Cell lines provide a useful in vitro model to study in different biotechnological fields. The purity of the cell lines plays a pivotal role in research and production activities. This study aims to present a new method to establish pure cell lines by using bovine tongue tissue. For this purpose, the bovine tongue was obtained from the local slaughterhouse. After establishing primary cell culture, the cells were treated with EDTA (0.02%) for 3-5 min at 37 degrees C. Primarily detached fibroblasts were collected into 5 mL EMEM (with 20% FBS), centrifuged and transferred to a new culture flask with EMEM (10% FCS) medium.

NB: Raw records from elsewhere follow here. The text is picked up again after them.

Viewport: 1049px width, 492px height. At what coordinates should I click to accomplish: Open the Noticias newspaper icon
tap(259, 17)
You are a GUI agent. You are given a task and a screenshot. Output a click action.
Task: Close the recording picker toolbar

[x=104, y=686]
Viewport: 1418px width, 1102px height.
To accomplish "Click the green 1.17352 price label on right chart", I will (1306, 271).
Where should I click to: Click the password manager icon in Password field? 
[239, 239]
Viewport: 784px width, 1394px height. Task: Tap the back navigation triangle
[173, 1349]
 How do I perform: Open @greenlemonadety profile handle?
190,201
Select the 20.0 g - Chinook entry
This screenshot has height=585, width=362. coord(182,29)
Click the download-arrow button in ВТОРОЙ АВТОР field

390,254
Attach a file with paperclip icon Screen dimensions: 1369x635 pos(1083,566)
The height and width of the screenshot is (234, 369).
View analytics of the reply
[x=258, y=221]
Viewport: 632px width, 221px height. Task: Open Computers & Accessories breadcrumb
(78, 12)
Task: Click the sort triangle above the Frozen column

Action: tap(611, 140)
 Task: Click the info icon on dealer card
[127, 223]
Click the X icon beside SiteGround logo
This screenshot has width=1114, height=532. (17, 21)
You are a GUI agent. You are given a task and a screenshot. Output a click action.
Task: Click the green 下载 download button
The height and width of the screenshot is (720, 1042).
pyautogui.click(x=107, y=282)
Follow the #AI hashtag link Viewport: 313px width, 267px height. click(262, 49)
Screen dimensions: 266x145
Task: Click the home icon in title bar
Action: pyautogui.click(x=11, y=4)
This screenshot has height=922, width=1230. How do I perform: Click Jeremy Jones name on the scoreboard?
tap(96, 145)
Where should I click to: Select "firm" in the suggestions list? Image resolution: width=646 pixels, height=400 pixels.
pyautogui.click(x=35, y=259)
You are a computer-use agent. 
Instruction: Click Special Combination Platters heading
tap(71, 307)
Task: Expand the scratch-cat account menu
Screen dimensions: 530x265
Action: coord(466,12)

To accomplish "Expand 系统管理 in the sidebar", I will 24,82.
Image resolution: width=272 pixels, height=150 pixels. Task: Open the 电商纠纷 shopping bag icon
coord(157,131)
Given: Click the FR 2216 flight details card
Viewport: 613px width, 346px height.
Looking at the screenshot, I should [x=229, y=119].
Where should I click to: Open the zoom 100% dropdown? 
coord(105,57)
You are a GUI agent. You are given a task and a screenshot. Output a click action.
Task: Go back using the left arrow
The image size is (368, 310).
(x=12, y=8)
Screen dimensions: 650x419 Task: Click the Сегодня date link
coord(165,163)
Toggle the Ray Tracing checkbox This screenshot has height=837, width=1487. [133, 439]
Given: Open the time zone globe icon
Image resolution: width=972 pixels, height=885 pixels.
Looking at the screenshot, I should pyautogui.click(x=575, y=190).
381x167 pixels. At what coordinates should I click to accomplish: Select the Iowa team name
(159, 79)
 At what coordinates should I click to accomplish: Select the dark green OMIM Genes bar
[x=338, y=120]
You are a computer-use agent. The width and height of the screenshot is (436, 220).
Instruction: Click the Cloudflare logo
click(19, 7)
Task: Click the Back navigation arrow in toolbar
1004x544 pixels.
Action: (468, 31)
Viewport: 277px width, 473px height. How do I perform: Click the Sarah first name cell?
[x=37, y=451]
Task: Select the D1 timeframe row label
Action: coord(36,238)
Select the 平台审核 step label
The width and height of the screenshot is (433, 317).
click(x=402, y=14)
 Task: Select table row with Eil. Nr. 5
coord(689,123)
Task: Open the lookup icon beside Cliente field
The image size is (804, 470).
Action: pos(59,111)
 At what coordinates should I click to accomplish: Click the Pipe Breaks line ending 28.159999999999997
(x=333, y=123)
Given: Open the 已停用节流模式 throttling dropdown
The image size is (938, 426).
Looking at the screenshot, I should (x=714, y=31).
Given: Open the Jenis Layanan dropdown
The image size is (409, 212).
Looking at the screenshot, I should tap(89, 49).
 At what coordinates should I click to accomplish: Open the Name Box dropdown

The remainder cells in the primary flask were incubated for 8 hours with DMEM (10% FCS). Thereafter, the same process was applied with Na(2)EDDA (0.01%), and the cells were washed twice with DMEM (with 20% FBS). Reincubation was carried out with decreased FBS concentration (10%) and EGF (10 ng/mL) at 37 degrees C, 5% CO2 in humidified air conditions. The same processes were repeated after 48 h. Conformational studies of pure cultures were done with immunostaining technique with anti-cytokeratin and anti-vimentin monoclonal antibodies where, after purification, fibroblasts displayed vimentin-positive and epithelial cells cytokeratin-positive. In conclusion, this study successfully demonstrated an easy, effective, and efficient method to generate pure novel cell lines from primary tissue culture or mixed cell cultures.